[Records from a data source]

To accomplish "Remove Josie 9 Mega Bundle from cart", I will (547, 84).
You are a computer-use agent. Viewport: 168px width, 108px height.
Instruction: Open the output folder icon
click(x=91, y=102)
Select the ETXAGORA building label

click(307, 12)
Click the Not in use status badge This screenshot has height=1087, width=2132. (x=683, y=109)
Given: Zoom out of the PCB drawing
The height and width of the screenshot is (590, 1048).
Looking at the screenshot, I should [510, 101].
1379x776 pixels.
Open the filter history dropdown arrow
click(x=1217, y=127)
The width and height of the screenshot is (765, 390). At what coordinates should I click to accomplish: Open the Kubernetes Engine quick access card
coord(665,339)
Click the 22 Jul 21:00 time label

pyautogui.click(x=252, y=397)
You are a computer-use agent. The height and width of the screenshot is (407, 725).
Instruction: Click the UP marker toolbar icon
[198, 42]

= Task instructions =
Return each line of the records above exactly as it reads.

= Solution to the problem =
To accomplish "Remove Josie 9 Mega Bundle from cart", I will (547, 84).
You are a computer-use agent. Viewport: 168px width, 108px height.
Instruction: Open the output folder icon
click(x=91, y=102)
Select the ETXAGORA building label

click(307, 12)
Click the Not in use status badge This screenshot has height=1087, width=2132. (x=683, y=109)
Given: Zoom out of the PCB drawing
The height and width of the screenshot is (590, 1048).
Looking at the screenshot, I should [510, 101].
1379x776 pixels.
Open the filter history dropdown arrow
click(x=1217, y=127)
The width and height of the screenshot is (765, 390). At what coordinates should I click to accomplish: Open the Kubernetes Engine quick access card
coord(665,339)
Click the 22 Jul 21:00 time label

pyautogui.click(x=252, y=397)
You are a computer-use agent. The height and width of the screenshot is (407, 725).
Instruction: Click the UP marker toolbar icon
[198, 42]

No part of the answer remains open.